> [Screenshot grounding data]
****

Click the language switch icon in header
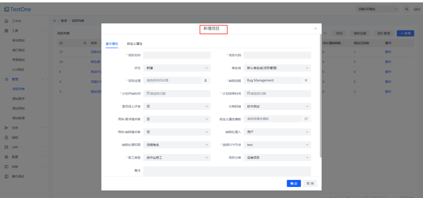Image resolution: width=423 pixels, height=198 pixels. (407, 9)
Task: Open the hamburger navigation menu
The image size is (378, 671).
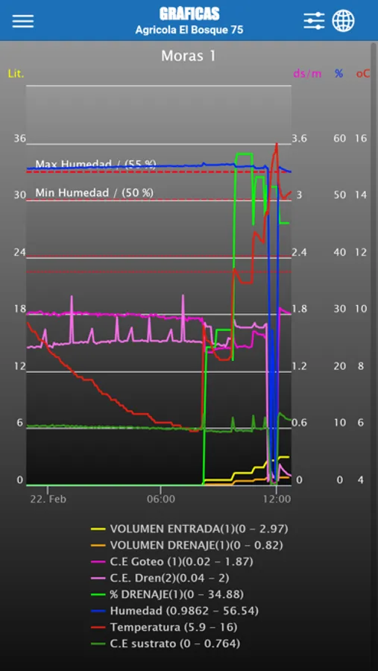Action: click(x=23, y=21)
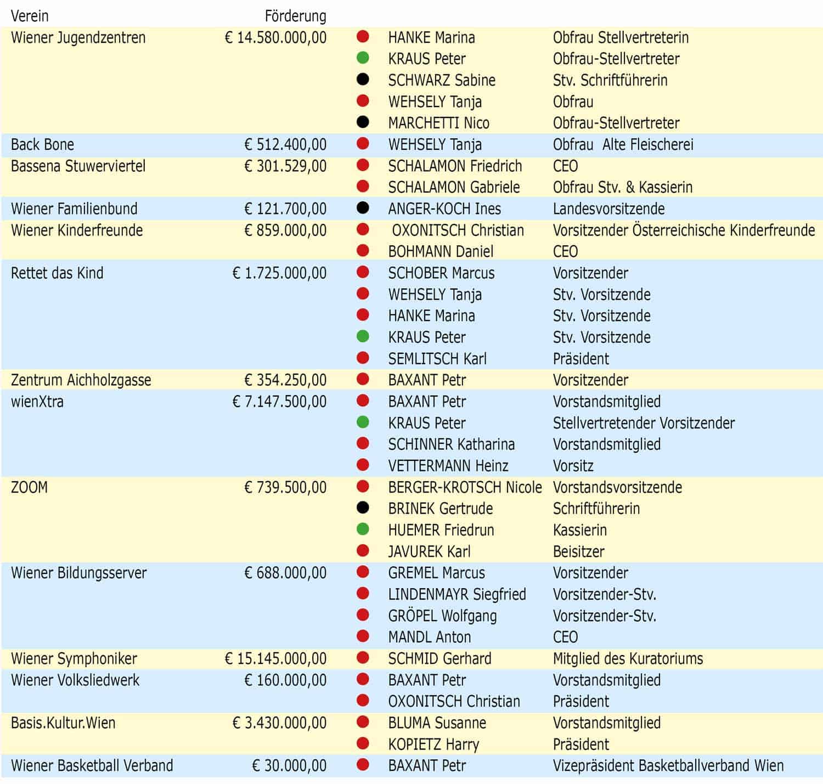
Task: Select the Wiener Symphoniker association name
Action: pyautogui.click(x=74, y=658)
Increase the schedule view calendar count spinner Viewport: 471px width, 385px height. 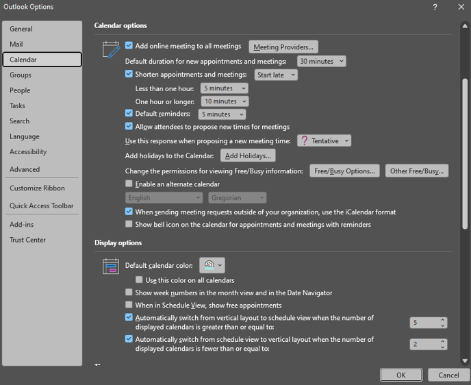(442, 320)
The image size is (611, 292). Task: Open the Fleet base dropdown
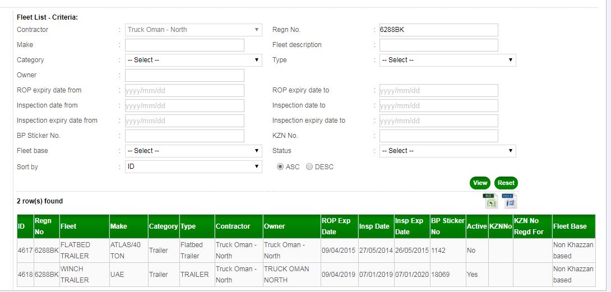[x=193, y=151]
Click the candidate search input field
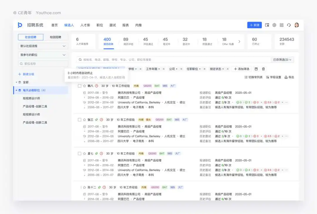 173,60
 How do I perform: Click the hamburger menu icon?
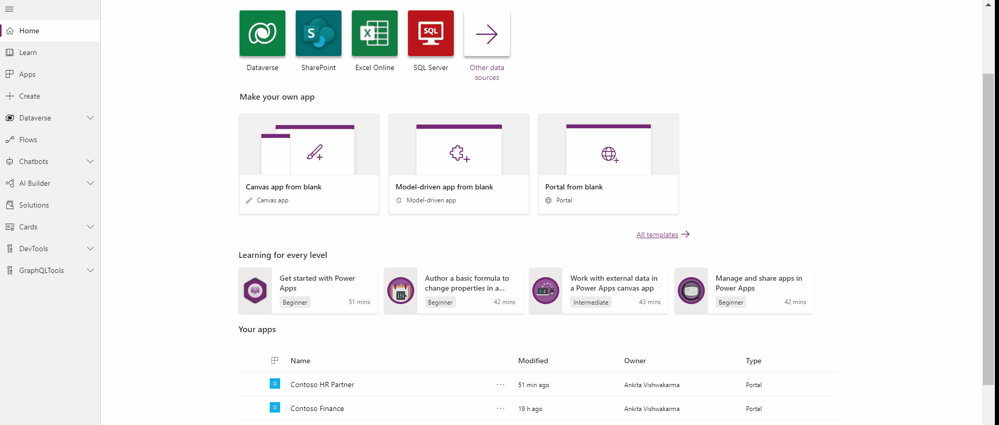click(9, 9)
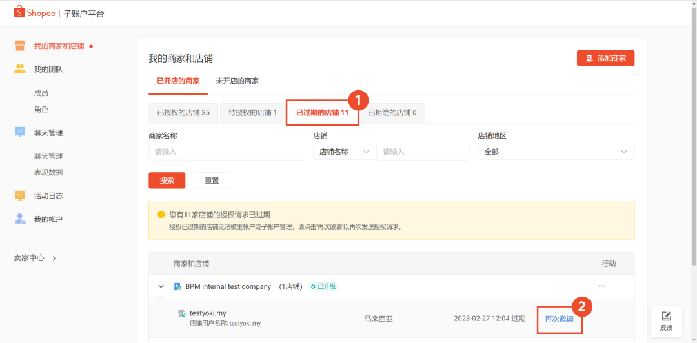Expand 卖家中心 arrow in sidebar
Image resolution: width=697 pixels, height=343 pixels.
pos(54,258)
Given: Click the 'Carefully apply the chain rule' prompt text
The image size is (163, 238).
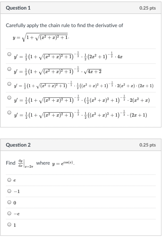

****

> [What is required]
Produce the lines from the first line of the entries through the line that contains "Task: Open the hamburger navigation menu", exactly, leaving the pictures behind.

> [Result for this exercise]
Click the language switch icon in header
Image resolution: width=423 pixels, height=198 pixels. (407, 9)
Task: Open the hamburger navigation menu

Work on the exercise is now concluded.